EXERCISE BRIEF
Everything from the first line of the entries below through the line holding "The height and width of the screenshot is (496, 229)." must be printed exactly as written.
--
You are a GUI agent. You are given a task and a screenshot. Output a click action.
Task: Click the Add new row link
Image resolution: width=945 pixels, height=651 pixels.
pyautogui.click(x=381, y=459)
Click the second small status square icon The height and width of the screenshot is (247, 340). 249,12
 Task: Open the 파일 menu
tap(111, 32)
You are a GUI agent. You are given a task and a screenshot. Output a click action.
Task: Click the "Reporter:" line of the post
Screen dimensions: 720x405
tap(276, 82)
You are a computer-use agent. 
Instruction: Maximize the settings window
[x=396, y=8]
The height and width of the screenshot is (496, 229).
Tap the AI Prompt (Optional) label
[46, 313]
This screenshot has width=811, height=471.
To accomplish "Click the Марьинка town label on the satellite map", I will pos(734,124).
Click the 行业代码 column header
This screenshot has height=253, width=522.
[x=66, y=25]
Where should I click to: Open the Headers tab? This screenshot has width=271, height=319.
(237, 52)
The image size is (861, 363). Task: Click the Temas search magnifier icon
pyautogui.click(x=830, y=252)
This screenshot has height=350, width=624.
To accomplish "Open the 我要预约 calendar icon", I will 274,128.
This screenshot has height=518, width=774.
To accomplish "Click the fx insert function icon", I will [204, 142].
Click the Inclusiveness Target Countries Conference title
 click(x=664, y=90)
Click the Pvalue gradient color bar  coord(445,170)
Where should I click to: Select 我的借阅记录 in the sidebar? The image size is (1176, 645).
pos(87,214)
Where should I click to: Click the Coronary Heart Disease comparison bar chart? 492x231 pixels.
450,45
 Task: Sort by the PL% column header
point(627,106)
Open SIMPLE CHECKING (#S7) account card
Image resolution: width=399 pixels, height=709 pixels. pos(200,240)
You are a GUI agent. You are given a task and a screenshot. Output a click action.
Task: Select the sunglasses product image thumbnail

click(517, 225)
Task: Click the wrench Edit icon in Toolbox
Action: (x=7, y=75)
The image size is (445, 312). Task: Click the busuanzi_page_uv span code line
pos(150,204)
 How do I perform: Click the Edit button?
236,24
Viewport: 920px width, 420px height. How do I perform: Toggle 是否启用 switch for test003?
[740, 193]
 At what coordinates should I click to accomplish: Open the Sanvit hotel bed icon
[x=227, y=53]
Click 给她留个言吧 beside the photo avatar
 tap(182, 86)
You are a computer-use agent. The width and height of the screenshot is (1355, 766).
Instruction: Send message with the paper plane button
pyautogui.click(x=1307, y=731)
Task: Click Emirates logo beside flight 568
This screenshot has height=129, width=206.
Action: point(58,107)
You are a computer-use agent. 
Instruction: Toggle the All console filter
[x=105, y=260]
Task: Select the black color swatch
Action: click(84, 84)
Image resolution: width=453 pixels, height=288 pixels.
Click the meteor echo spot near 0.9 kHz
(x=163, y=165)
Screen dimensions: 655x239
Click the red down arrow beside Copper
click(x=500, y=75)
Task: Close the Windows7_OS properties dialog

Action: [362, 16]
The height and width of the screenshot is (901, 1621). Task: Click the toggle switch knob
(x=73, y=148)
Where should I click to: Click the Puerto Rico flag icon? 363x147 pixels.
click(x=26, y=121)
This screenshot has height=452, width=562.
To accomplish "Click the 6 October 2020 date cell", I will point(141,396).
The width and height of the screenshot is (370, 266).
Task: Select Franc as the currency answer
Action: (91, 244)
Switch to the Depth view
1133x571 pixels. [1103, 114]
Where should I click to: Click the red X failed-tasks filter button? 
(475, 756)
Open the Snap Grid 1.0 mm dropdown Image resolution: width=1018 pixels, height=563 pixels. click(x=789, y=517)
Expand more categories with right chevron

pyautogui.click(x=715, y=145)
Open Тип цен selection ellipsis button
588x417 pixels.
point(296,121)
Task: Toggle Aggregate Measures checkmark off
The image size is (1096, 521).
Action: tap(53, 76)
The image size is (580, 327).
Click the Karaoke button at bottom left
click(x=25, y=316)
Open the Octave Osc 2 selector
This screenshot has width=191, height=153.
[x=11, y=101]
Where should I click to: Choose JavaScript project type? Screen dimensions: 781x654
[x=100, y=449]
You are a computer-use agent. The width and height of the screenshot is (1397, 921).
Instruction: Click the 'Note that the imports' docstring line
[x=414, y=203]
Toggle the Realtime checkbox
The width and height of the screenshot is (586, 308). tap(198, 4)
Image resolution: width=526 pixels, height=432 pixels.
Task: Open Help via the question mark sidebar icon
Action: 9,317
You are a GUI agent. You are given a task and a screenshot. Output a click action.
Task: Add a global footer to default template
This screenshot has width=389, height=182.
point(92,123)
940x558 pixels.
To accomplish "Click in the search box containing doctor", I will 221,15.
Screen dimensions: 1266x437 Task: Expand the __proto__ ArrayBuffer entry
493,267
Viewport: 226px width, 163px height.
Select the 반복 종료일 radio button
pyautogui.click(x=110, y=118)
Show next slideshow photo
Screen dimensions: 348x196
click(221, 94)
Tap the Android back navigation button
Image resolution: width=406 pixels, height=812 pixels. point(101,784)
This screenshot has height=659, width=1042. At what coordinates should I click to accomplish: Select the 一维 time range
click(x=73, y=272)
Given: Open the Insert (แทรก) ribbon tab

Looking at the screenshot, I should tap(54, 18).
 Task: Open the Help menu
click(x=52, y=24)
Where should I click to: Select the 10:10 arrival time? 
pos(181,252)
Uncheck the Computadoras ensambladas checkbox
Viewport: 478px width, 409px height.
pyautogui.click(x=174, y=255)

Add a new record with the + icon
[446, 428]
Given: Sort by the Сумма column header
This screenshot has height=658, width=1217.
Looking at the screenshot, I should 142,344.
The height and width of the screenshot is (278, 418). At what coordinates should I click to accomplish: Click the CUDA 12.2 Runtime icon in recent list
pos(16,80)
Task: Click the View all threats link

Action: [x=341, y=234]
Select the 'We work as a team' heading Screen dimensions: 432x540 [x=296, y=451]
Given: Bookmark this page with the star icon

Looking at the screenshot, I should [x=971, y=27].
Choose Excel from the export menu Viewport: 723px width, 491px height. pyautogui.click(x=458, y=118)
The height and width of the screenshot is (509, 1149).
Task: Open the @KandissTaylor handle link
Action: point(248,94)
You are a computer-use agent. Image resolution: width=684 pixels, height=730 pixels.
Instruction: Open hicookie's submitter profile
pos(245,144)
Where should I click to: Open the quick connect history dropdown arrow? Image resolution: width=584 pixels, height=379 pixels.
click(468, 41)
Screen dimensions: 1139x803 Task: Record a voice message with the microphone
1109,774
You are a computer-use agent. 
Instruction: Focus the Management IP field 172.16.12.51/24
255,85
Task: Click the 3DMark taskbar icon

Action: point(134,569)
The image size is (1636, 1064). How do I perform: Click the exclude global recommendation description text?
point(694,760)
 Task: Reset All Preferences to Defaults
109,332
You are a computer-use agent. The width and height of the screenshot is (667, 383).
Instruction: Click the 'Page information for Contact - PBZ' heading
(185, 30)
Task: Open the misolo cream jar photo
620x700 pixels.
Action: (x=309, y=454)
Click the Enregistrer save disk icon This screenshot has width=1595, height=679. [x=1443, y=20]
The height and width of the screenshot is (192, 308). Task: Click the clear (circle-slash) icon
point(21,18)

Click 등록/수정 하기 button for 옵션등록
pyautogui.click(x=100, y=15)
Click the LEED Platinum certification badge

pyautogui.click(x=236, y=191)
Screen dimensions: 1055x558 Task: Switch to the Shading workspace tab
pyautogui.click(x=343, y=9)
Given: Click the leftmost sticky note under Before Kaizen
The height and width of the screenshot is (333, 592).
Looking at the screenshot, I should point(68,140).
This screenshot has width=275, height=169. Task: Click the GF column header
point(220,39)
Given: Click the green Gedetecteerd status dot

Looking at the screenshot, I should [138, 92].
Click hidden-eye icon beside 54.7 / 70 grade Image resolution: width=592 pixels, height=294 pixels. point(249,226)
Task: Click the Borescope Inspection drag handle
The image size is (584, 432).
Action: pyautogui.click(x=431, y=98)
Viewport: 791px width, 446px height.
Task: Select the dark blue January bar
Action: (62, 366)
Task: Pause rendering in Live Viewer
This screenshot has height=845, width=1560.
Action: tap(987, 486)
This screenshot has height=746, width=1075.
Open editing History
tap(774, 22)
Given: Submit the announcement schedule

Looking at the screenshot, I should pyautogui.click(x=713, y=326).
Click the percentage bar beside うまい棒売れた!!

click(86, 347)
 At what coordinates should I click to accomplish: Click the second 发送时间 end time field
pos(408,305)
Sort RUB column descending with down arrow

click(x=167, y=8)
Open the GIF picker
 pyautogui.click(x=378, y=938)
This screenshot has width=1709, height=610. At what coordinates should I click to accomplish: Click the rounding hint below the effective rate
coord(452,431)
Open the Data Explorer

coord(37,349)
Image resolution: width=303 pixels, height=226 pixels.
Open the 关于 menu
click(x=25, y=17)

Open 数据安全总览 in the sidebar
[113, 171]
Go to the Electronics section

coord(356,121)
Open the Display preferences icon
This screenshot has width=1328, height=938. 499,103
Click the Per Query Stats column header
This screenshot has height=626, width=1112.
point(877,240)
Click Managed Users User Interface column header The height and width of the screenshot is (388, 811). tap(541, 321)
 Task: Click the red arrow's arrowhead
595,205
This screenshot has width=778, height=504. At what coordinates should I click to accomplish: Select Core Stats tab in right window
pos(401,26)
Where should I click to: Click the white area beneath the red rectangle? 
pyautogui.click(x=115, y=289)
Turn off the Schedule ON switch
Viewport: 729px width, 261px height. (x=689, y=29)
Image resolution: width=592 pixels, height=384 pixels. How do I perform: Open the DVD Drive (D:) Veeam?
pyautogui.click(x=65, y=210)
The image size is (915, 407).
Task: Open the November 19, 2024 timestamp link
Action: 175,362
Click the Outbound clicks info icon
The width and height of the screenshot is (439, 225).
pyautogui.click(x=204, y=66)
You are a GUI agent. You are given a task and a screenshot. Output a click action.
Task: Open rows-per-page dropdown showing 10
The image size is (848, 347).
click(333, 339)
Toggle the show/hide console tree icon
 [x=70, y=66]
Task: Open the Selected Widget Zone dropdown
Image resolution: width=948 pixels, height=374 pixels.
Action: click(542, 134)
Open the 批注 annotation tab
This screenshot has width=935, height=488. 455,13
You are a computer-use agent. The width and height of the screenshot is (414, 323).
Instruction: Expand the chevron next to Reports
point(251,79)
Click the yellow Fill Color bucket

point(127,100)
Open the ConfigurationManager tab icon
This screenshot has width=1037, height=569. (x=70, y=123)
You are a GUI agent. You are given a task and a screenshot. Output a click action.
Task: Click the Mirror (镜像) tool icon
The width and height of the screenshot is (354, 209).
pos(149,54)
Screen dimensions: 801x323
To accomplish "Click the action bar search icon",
--
EXERCISE ANSWER
You are a GUI agent. You are given a task and a screenshot. Output a click action.
Task: Click the Add new row link
Image resolution: width=945 pixels, height=651 pixels.
pyautogui.click(x=381, y=459)
Click the second small status square icon The height and width of the screenshot is (247, 340). 249,12
 Task: Open the 파일 menu
tap(111, 32)
You are a GUI agent. You are given a task and a screenshot. Output a click action.
Task: Click the "Reporter:" line of the post
Screen dimensions: 720x405
tap(276, 82)
You are a computer-use agent. 
Instruction: Maximize the settings window
[x=396, y=8]
The height and width of the screenshot is (496, 229).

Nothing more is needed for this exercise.